A feeling of hope pervades the film, though it showcases very serious problems. The filmmakers introduce such diverse issues as physical disability, women’s empowerment, and the AIDS epidemic, and in each case highlight a person who is enabled through their bicycle to do more in the world.
We meet Carlos of Maya Pedal, in Guatemala, who builds Frankenstein human-powered machines that make agricultural work easier. Soon after, we roll down a dirt road with Bharati and a bunch of other sari-clad Indian girls given a chance at a future in a patriarchal society because someone gave them a bike to get to school. Shot after shot is beautiful, and though the film is short, you get a sense of intimacy with each subject. The camera lingers and treats us to their routines, their ambitions, exploring rich ways of life across the globe. Pedal power links them all, as do cunning little connecting sequences of each person gathering water, early morning tooth brushing, and, luckily for us, exquisitely lit gardens and healthy blue skies.

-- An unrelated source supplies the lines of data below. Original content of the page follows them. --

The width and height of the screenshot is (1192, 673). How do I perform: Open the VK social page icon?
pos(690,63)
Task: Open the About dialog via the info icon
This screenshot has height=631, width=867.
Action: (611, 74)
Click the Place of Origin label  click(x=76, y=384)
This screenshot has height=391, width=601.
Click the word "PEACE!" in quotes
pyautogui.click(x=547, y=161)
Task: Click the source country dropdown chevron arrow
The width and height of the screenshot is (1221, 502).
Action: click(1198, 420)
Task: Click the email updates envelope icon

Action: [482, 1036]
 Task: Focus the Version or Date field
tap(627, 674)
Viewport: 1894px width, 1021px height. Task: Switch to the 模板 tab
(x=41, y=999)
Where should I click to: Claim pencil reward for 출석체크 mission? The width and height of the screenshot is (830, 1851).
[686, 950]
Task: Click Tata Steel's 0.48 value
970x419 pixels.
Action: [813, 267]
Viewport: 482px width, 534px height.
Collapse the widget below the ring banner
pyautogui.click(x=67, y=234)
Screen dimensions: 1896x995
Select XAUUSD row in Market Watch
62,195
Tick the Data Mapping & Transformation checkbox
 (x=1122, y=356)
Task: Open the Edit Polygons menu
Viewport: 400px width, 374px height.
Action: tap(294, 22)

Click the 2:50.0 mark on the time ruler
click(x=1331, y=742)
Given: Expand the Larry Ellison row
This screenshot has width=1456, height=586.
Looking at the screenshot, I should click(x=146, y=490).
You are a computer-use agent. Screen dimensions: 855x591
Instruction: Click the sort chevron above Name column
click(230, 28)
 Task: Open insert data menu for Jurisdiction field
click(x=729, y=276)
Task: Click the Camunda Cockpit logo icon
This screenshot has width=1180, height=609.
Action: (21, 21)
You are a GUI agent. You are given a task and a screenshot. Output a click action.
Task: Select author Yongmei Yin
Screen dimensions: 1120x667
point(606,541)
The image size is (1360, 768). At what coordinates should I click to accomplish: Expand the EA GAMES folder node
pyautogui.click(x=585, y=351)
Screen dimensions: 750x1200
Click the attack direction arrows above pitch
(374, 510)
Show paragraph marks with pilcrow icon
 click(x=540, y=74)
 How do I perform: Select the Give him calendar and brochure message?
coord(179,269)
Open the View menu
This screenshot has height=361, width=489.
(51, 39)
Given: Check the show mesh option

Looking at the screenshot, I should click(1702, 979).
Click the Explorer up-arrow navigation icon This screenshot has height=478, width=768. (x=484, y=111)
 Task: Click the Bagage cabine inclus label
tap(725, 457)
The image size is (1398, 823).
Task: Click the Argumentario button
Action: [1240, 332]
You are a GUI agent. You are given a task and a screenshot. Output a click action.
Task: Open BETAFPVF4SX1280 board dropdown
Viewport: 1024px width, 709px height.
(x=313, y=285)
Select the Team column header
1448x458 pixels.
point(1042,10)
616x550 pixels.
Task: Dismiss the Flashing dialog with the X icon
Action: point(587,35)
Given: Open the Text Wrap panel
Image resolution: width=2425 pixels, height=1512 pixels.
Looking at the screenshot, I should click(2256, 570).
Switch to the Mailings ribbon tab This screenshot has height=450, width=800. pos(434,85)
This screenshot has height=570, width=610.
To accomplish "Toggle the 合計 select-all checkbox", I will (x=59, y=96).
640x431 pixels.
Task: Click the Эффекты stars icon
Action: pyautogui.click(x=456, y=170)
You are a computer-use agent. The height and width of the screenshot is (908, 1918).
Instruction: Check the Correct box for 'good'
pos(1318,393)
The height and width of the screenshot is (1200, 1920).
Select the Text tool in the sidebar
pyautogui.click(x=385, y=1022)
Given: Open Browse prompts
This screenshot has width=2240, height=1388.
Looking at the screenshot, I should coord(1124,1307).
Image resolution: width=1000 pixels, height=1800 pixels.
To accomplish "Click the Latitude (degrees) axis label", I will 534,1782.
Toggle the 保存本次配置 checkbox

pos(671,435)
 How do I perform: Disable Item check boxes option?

It is a pleasure to watch, but With My Own Two Wheels is still all about informing the viewer. Now and again statistics are subtly worked into the landscape, following the characters as they ride across it. It advocates in a realistic, healthy way that is not a die-hard guilt trip. Thus a film about hard things in hard parts of the world escapes the death trap of the world-awareness genre: devolving into a condescending sob story that leaves the viewer with little plan of action or recourse.
In fact, most of the characters, far from being objects of pity, are quite enviable. Mirriam is a Ghanaian woman with a paralyzed leg who works as a mechanic. Able-bodied men come into her shop and are blown away by the fact that she’s competent. There is pure joy in the functionality of her story, the shop, the conservation of the bike resources there. It highlights her ability rather than her inability.
Of course we, the enamored wheelmen (and women), already know about the joy of two wheels. But in the context of resource scarcity and inequality, the simple power of a bike is much more evident. Access to a bike can help someone overcome disadvantage, or increase their aspirations in general, along with their quality of life. Further, the bicycle reminds viewers in the developed world that solving problems can happen on a sustainable, human scale. The simplicity, versatility and ubiquity of the machine makes applying oneself in a positive way even easier, because you need just reach out within your community and find the way to do good work that suits you. The possibilities are infinite, and With My Own Two Wheels shows us some excellent places to start.